One mistake that many retail investors make is over-researching companies and stocks. They try to find game-changing hidden gems and companies that can help them grow their wealth at an explosive pace. This approach is not just complicated; it has the potential to push the risk profile of their portfolios higher than it should be. Sticking to the boring, well-trodden path of holding (long-term) time-tested assets in your portfolio is a secure way to build your wealth.
That’s especially true for dividend stocks. If you want to create a reliable passive income, look for stocks that many investors already rely upon and have stellar dividend histories. The simplest dividend picks, i.e., Dividend Aristocrats, are most often the best choices.
A banking aristocrat
The Canadian banking sector has been on a tear for a while now. The market value of most banks is up, and the yield is lower than it has been for a while. Still, the Bank of Nova Scotia (TSX:BNS)(NYSE:BNS), with its 4.3% yield, is a good pick for a dividend stock.
While the bank hasn’t been a good choice for capital appreciation for a few years preceding the 2020 crash, it is still a decent growth holding if you are planning on keeping it in your portfolio for decades.
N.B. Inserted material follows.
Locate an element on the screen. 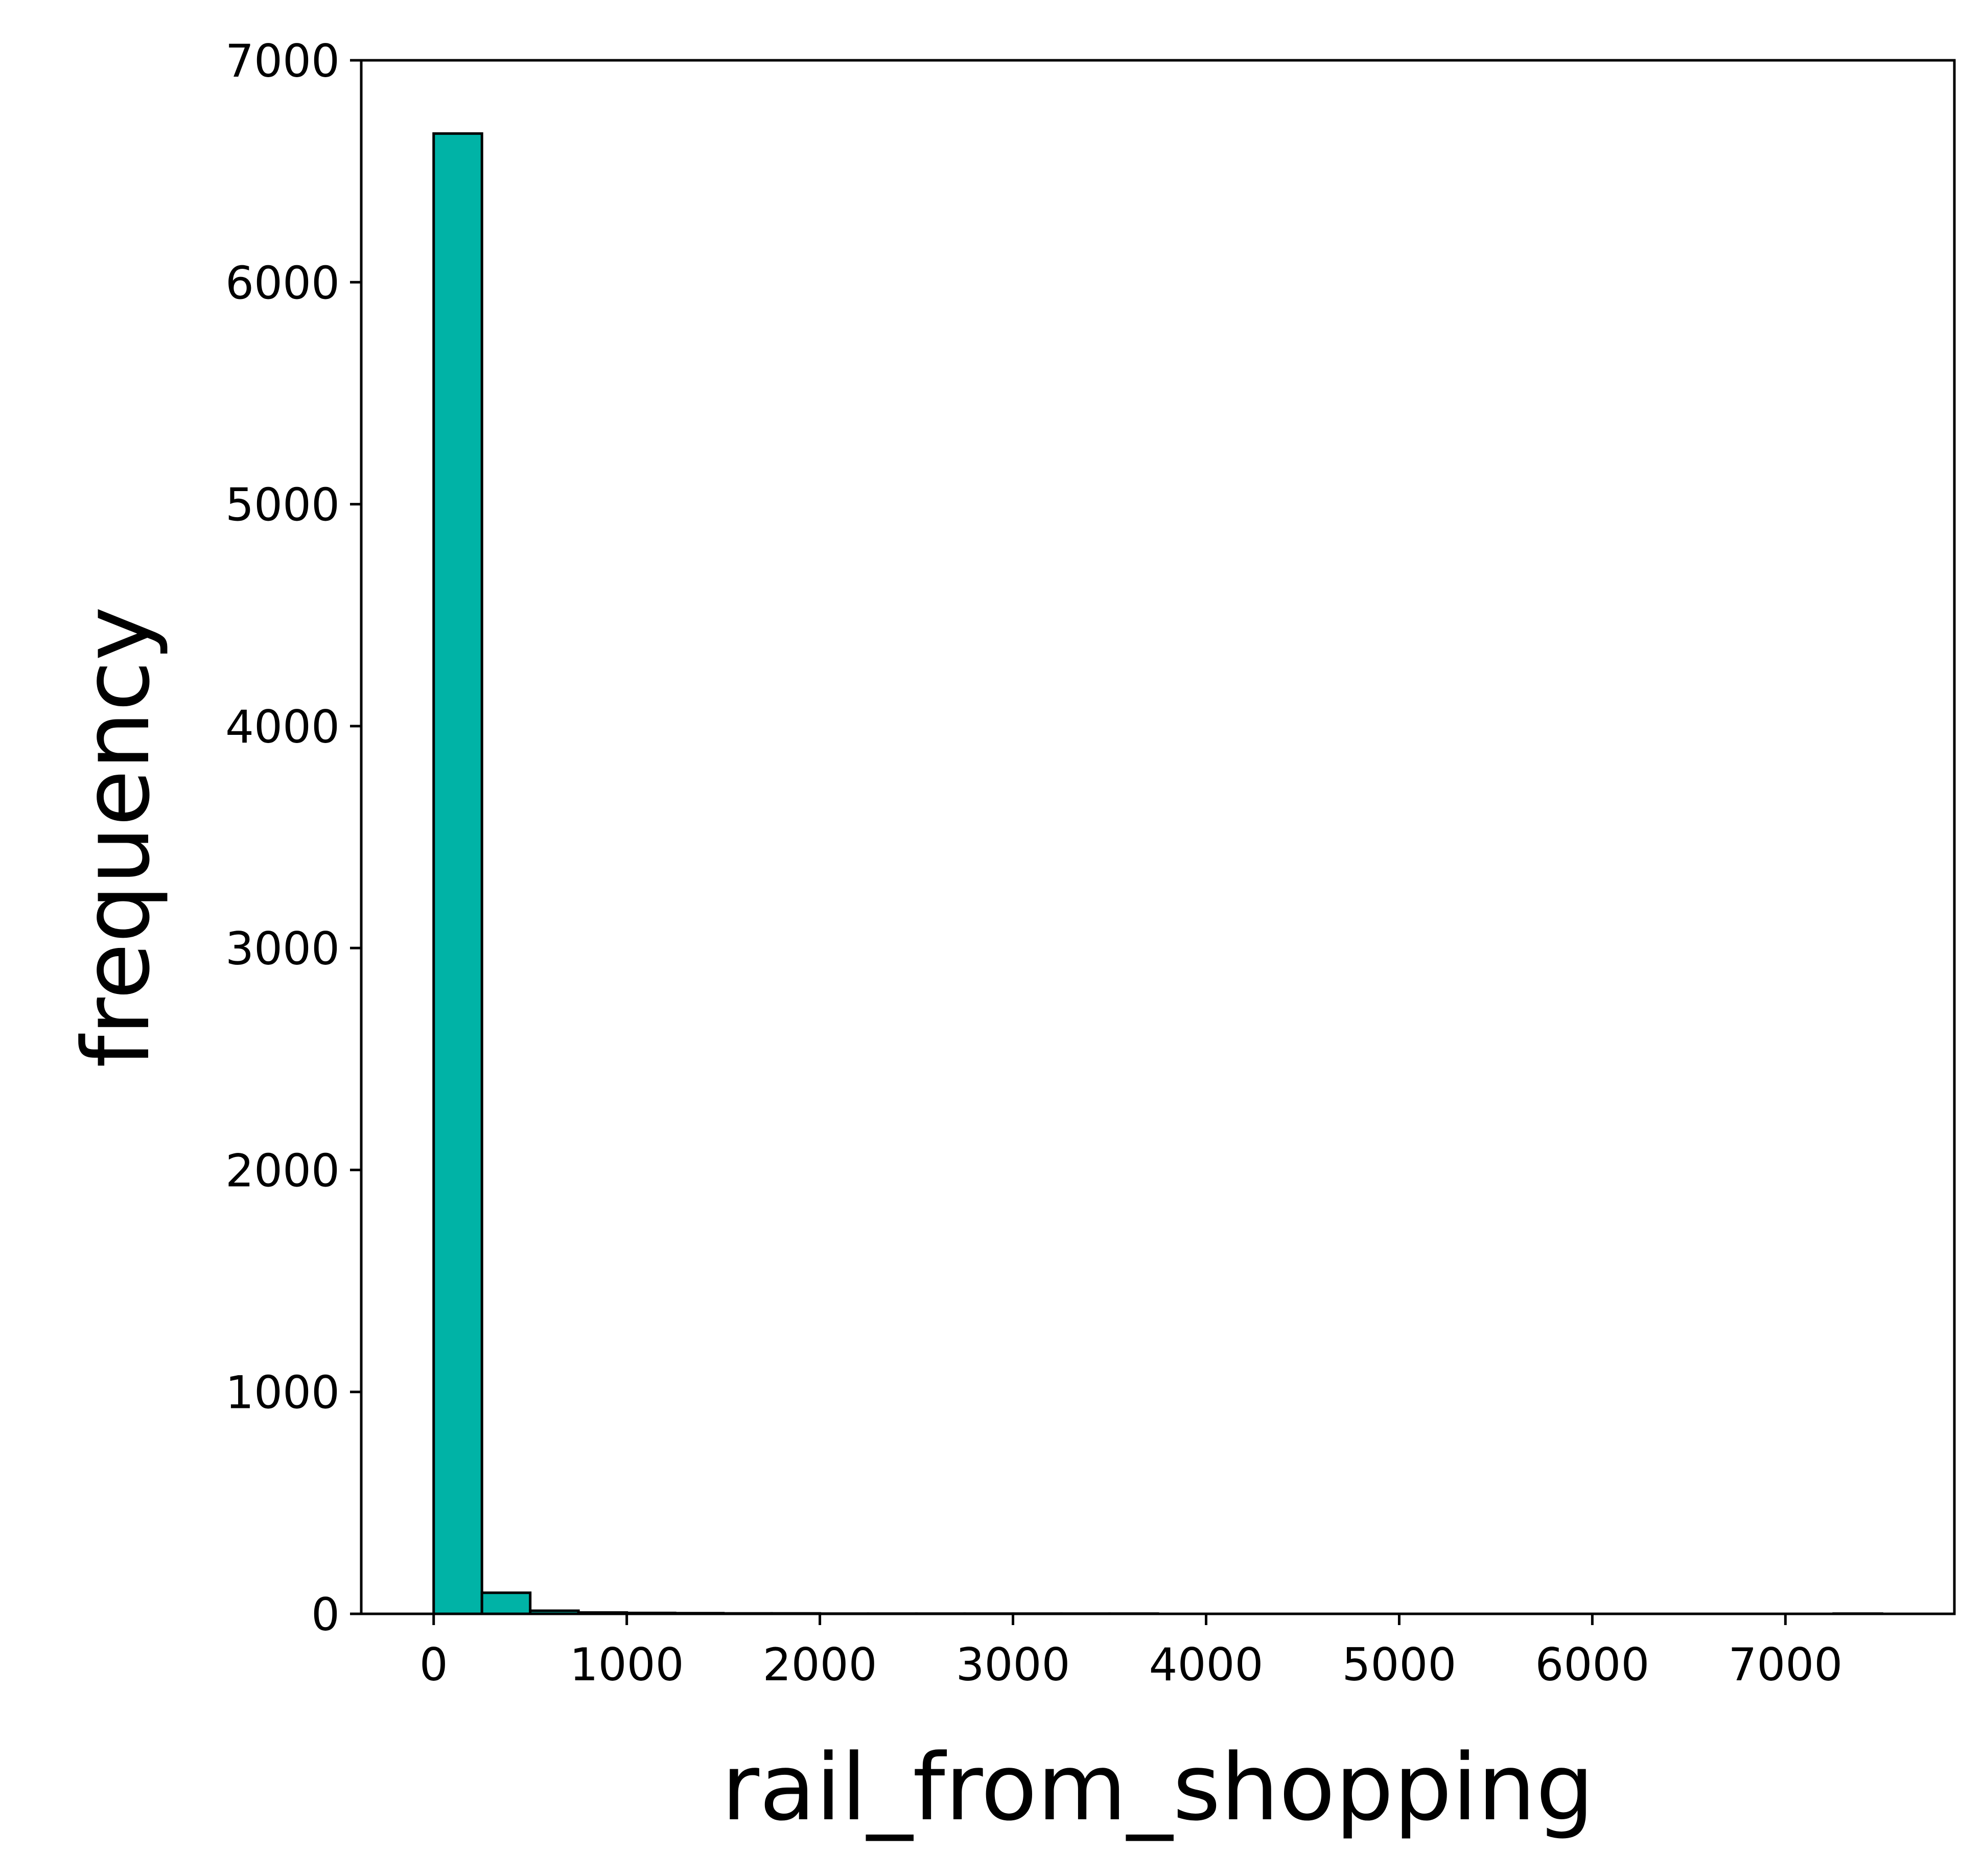 Image resolution: width=1983 pixels, height=1876 pixels. x-tick-label: 5000 is located at coordinates (1399, 1664).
The Aristocratic status of the bank is a bit under scrutiny since it hasn’t grown its payouts since 2020. But that’s because they were forbidding from raising dividends by the country’s financial regulators. The ban is now lifted, and if you buy now, you may see a decent dividend hike as early as 2022 Q1. And it might be better than the historical dividend increases if the bank tries to make up for 2021’s stagnant dividends.
A telecom aristocrat
If you are looking for a Dividend Aristocrat offering an even higher yield with a longer track record of raising payouts, BCE (TSX:BCE)(NYSE:BCE) might be just the company for you. It’s one of the three telecom giants in the country that have consolidated most of the market and the largest telecom company by market cap. This also makes it an attractive 5G stock.
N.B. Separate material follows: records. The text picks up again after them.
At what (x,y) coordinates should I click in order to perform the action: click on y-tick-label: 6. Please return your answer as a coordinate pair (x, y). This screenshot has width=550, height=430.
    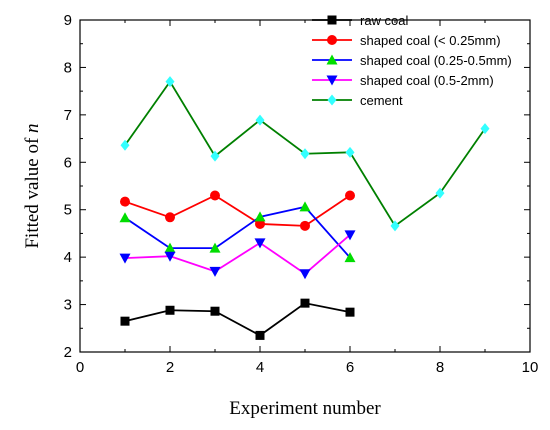
    Looking at the image, I should click on (68, 162).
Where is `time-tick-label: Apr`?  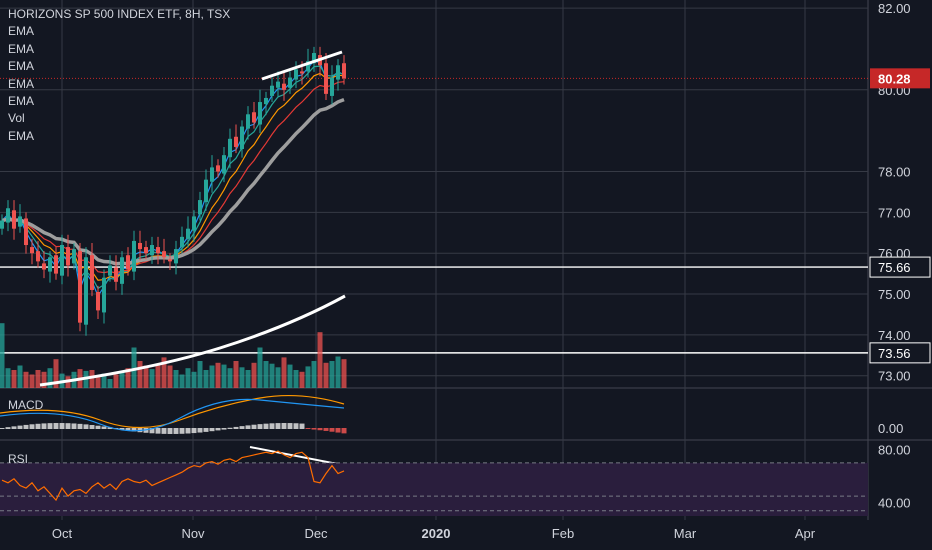
time-tick-label: Apr is located at coordinates (806, 534).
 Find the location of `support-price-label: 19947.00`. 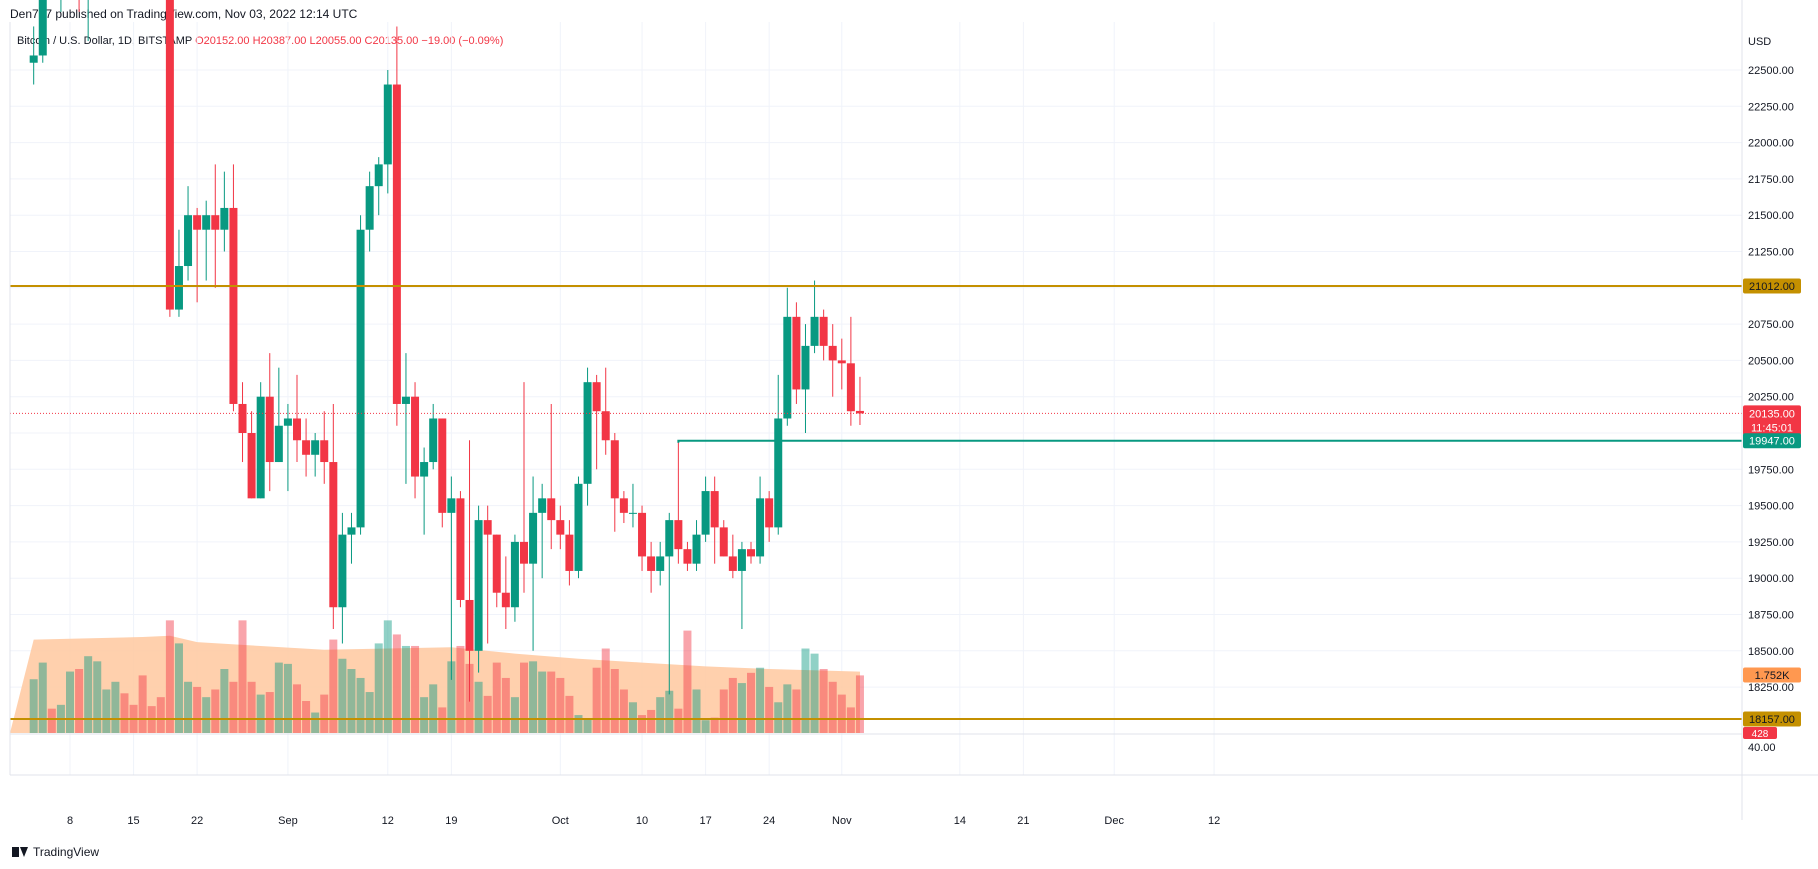

support-price-label: 19947.00 is located at coordinates (1772, 442).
The company has been raising its payouts for 12 consecutive years, and the current yield it’s offering is a juicy 5.5%. It grew its payouts by 5.1% between 2020 and 2021, which is high enough to keep pace with inflation. The capital appreciation potential of BCE is better than nothing, but it’s also not something you might want to count on much unless an IoT wave creates a major demand spike for 5G (and in future, 6G) connections.
A utility aristocrat
Fortis (TSX:FTS)(NYSE:FTS) is one of the most well-known and beloved Dividend Aristocrats currently trading on the TSX. It has grown its payouts for 47 years, making it not just the second-oldest Aristocrat on TSX but also an Aristocrat by U.S. standards. And it’s well on its way to becoming a dividend king. But that’s not the only reason you might consider buying this simple dividend stock.
Fortis is a utility company with a steady consumer base in Canada, the U.S., and several Caribbean countries, where it operates with little to no competition. Since practically everyone prioritizes paying for utilities over many necessary and discretionary spending, the company’s cash flows, which it needs to sustain and grow its dividends, are quite safe. And it also offers slow but consistent capital growth potential.
Foolish takeaway
If you invest $10,000 each in the three aristocrats, you can earn about $114 each month from the three companies in dividends. And the amount will increase by a few dollars each year, helping you stay ahead of inflation. Finally, the capital appreciation it offers can be considered an added bonus.